Now, the Net is being formally recognised as an outlet for patients to give vent to their experiences and creativity by a UK charity.
Rosetta Life is a charity which puts artists in residence in hospices around the UK. The artist-led organisation enables those with life threatening illnesses and their families to express and channel their experiences through the arts.
This week it launched a digital network, linking fifteen hospices in the Rosetta Life network, giving some two hundred hospice users the opportunity to work with artists-in-residence via digital means and publish their work on the site Rosettalife.org.
The initiative was launched at Rosetta Live!, the first national festival of the arts in palliative care. It featured specially commissioned works by leading international performing and visual artists, such as director Mike Figgis (best known for Leaving Las Vegas), Meredith Monk, the composer, and Dr Oliver Sacks (the writer best known for the film Awakenings). The festival included live performances,murals, installations, films, talks and a series of video projections.
Funded largely by the Arts Council and backed in part by Barclays Bank, the festival produced some amazing moments. For instance, a one act musical theatre piece was performed, which contained a libretto written by two people suffering of cancer, one from AIDS and two from Multiple Sclerosis.
The project is well named for the digital space. Rosetta Life founders Lucinda Jarrett and Filipa Pereira-Stubbs say they chose the Rosetta Stone, the ancient Egyptian rock, because its interweaving of three languages helped to unlock the code of hieroglyphics. Similarly, the charity’s arts focus aims to unlock the ‘code’ of the dying.
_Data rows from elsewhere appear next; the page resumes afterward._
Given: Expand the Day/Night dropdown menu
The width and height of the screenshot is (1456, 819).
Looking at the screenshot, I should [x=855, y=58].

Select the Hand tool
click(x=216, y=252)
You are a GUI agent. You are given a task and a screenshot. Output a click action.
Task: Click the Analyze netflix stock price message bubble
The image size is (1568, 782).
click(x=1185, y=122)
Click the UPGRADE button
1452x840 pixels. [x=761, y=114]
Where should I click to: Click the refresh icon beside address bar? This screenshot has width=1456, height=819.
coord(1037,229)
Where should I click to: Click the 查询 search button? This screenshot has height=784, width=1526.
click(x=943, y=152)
Rosetta Live! features the artistic work of hospice residents, but it has a wider role. The project will produce six live-streamed web events a year, accessible to approximately fifty receiving hospices (including South Africa), each equipped with broadband video conferencing, and participating through web chat. Rosetta Live! will also go out to the wider web via the Rosettalife.org site. Each event will be archived on Rosettalife.org and made available to other hospices for online learning.
The web site also offers an opportunity for people with terminal illnesses to share their experiences with eachother online. It’s a great example of how digital channels like the Net can be used to engage patient with patient, patient with doctor in a new way, in particular through the arts.
Jarrett, also creative director of the festival, says: “Working within hospices for the last ten years, I have realised that those facing the end of life have a unique capacity to teach the living how to live. Rosetta Live! will offer the first public platform for this experience, highlighting the value of the arts in delivering palliative care.” Each Rosetta hospice/hospital is equipped with a digital arts centre – computers, cameras, and scanners – allowing people to produce artwork of the highest quality, and digitally.
Searching the Net for examples of how people use online as a cathartic way of sharing their experiences of illness, and pretty soon you realise how powerful a medium it can be. “It was three years ago on this date that I was diagnosed with kidney cancer,” writes one woman on her blog, who eventually recovered. “I thank God for this every day. Life is sweet.”
As for David, he is fighting on against ‘Polyarteritis nodosa‘ and its damned complications. He cannot post directly to the web site at the moment, and Internet access from the hospital is highly limited. But Katy updates it regularly. If you want to send him your support visit Loffman.co.uk.